Smaller Is Harder: The Technical Limits and Innovations of Ultra-Thin Heat Sinks in Consumer Electronics
The trend of lightness and thinness of consumer electronics has never stopped. In 2026, the unfolded thickness of folding screen mobile phones has dropped below 6.5mm, the Z height of the main board area of tablet computers can be compressed to within 1.5mm, and the space left for heat sinks in the temple of AR glasses is measured in cubic millimeters. Under such extreme volume constraints, the physical form and manufacturing process of hardware heat sinks are being pushed to the extreme.

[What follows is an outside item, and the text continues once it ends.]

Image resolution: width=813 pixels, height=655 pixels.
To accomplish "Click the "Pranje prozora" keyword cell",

The traditional aluminum extrusion minimum wall thickness is limited by the die strength and extrusion ratio, and the thickness of the heat sink baseplate is usually not lower than 1.2mm. In order to break through this limitation, the industry has developed a mixed process of "titanium-copper etching + diffusion welding". First, dozens of micro-elastic structures are processed on a 0.1mm thick titanium-copper alloy sheet by precision etching, and then the multi-layer etching sheet and the aluminum alloy baseplate are directly welded by atomic diffusion in a vacuum furnace to form a "sandwich" heat sink with a total thickness of only 1.0mm. Its interior is filled with 50μm micro-channels, which can be filled with low boiling point working fluids to form passive two-phase flow heat dissipation. The equivalent thermal conductivity reaches more than 2000 W/m · K, and has been mass-produced in SoC heat dissipation near the rotating shaft of folding screen mobile phones.

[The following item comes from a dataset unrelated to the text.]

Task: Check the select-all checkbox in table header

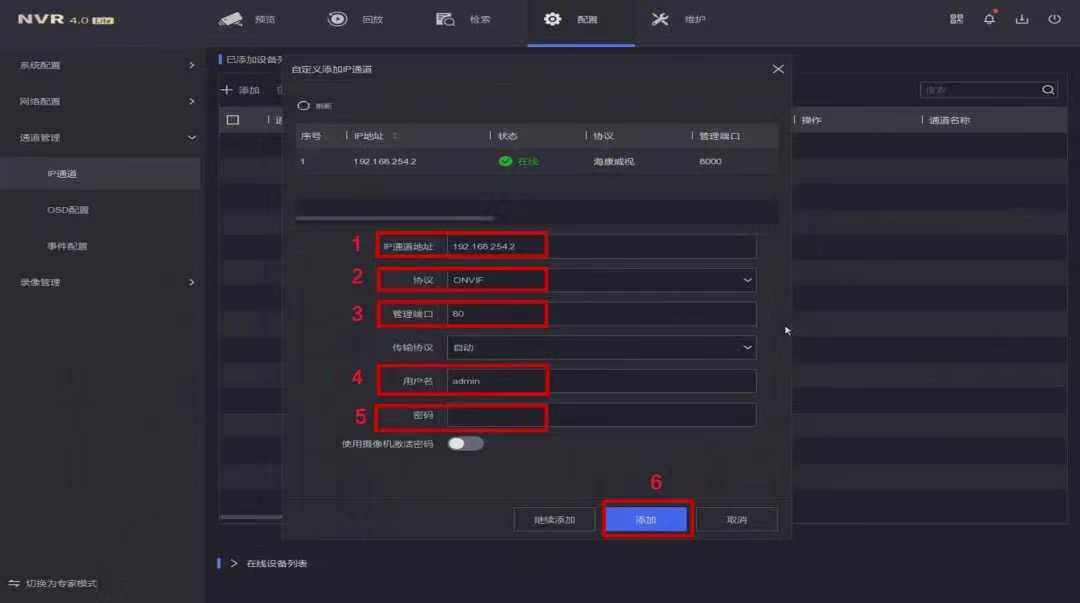Action: tap(233, 120)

For more mainstream smartphones, the monomer of the soaking plate and the metal heat sink is the most significant design trend in 2026. In the past, the heat dissipation path was SoC thermal gel soaking plate thermal conductive glue aluminum heat sink screen copper foil, with a six-layer interface bringing great thermal resistance. The new process uses the heat sink as the upper cover of the soaking plate to directly participate in the sealing of the two-phase flow cavity. Specifically, on a 0.3mm thick copper alloy soaking plate shell, a 0.5mm high heat dissipation fin is directly processed by shoveling teeth, and then the copper shell is laser-welded and sealed with the lower cover plate, and after liquid injection, a "soaking plate with its own heat sink" is formed. The structure compresses the Z height from the traditional 1.8mm to 1.0mm, reducing thermal resistance by about 40% and simplifying the assembly process of the whole machine.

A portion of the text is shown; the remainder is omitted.